◆ **Work task 1**:
According to the text about the Harbourfront Landmark, how many residential units does the building have?
◆ **Work task 2**:
Reproduce the stretch of the Harbourfront Landmark text from "Harbourfront Landmark's swimming" through "than the other.".

◆ **Page text**:
'''

The Harbourfront Landmark (海名軒) is a 70-floor 233 meters tall luxury apartment completed in 2001 located in Hung Hom Bay in the Kowloon Peninsula, Hong Kong. This prime waterfront residence has glass curtain walls and sweeping views of the Victoria Harbour, it consists of 324 residential units with penthouse apartments on the top floors.

== Clubhouse ==
Harbourfront Landmark includes a clubhouse on the 7th floor, open to both residents and visitors. The majority of the clubhouse's amenities have to be paid for, with members having a discount. The clubhouse is guarded by a keypad locking the entrance doors.

Harbourfront Landmark's swimming pool is located behind the reception, where swimmers have to pass through the changing rooms and a foot bath. There are three pools: a main pool, a wading pool and a jacuzzi. The main pool is not an official 25 meter pool - but just barely shorter, and lacking swimming flags. The main pool's maximum depth is 1.2m. The wading pool is designed for children, with a maximum depth of 0.6m. The jacuzzi is made up of two, smaller jacuzzis, one bigger than the other.

== Location ==
Harbourfront Landmark is located in Whampoa, which makes it only a few minutes the Hung Hom Ferry Pier, Whampoa Station, and The Whampoa Garden Bus Terminus.

'''

◆ **Data excerpts**:
'''

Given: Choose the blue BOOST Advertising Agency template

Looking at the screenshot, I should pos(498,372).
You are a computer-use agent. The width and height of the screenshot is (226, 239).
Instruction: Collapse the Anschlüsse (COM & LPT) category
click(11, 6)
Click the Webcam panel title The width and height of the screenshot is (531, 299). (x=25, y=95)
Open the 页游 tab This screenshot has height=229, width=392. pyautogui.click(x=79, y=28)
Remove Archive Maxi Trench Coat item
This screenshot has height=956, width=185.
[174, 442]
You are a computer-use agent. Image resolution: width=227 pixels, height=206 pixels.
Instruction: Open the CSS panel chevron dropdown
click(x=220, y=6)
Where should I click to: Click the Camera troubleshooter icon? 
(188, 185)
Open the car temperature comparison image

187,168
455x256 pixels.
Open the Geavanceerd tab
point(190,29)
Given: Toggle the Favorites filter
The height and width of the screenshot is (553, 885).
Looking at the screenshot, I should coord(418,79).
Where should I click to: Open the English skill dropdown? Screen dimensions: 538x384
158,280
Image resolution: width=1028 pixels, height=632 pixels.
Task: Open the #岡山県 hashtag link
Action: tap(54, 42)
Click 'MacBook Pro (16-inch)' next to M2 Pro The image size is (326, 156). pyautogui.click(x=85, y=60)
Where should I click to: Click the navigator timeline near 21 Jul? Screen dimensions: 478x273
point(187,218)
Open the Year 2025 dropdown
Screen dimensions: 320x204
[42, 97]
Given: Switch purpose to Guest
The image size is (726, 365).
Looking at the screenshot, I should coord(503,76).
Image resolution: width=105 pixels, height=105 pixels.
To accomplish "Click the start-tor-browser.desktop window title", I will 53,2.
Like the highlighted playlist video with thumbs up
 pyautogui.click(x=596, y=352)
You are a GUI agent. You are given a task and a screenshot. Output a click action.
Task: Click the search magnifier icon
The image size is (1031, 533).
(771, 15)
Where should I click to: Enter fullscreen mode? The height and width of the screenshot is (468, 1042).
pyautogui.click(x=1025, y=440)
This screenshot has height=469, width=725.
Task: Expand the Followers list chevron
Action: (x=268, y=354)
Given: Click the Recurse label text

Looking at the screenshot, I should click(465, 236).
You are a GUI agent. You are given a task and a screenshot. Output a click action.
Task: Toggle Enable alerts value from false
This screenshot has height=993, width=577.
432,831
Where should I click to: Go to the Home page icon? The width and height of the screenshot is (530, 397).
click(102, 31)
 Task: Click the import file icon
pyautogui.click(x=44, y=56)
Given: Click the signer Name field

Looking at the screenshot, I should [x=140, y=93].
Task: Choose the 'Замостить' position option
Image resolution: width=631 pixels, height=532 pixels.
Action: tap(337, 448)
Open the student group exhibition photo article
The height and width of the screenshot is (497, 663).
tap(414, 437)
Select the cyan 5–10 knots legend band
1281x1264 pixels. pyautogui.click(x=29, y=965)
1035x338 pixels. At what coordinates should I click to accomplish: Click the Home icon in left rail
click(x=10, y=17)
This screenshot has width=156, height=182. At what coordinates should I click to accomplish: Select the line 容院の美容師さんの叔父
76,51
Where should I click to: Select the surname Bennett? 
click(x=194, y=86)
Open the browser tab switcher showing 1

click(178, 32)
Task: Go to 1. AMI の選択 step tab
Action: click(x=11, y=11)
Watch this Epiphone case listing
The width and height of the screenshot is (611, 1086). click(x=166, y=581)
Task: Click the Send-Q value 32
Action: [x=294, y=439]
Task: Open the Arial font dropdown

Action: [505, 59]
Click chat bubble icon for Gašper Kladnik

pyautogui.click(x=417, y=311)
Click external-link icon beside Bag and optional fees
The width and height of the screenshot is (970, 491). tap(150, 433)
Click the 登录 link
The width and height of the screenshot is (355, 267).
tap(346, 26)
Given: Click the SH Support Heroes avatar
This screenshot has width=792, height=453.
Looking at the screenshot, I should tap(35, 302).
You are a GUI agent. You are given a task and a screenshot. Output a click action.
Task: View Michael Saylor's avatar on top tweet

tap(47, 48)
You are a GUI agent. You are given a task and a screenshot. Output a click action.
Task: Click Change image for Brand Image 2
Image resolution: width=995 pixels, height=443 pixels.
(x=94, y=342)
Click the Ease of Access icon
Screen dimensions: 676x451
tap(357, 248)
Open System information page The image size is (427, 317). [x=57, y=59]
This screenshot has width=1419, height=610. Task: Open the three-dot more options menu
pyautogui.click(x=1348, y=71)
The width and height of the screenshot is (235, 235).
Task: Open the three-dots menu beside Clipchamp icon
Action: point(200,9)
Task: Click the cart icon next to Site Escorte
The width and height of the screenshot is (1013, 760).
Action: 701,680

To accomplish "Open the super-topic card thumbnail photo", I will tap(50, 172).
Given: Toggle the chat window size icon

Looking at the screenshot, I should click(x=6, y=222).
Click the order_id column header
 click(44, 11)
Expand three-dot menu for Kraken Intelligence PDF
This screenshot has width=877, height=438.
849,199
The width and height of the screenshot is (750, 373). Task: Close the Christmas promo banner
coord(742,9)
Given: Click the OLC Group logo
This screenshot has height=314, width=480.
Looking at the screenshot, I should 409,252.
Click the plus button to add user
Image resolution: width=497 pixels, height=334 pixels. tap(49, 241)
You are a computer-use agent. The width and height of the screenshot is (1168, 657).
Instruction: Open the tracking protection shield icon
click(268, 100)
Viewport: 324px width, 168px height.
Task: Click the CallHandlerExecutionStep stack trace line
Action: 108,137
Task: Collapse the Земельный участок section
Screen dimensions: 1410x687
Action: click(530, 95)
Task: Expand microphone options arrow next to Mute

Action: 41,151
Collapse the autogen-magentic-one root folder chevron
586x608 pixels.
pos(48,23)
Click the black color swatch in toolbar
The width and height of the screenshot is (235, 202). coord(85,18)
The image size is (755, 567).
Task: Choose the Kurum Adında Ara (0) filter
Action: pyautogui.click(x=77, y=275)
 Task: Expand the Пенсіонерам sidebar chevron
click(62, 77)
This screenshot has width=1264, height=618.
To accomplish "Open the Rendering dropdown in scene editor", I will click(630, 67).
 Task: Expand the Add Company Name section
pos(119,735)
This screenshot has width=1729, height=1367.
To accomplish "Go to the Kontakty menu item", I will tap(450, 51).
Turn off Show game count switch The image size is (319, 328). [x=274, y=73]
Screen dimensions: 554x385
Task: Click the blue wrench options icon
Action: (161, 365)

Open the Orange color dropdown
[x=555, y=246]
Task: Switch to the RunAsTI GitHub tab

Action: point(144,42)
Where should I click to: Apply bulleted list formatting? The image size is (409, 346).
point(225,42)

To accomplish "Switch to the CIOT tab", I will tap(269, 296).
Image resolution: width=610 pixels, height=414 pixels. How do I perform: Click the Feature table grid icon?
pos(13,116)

'''

◆ **Your response 1**:
324 residential units.

◆ **Your response 2**:
Harbourfront Landmark's swimming pool is located behind the reception, where swimmers have to pass through the changing rooms and a foot bath. There are three pools: a main pool, a wading pool and a jacuzzi. The main pool is not an official 25 meter pool - but just barely shorter, and lacking swimming flags. The main pool's maximum depth is 1.2m. The wading pool is designed for children, with a maximum depth of 0.6m. The jacuzzi is made up of two, smaller jacuzzis, one bigger than the other.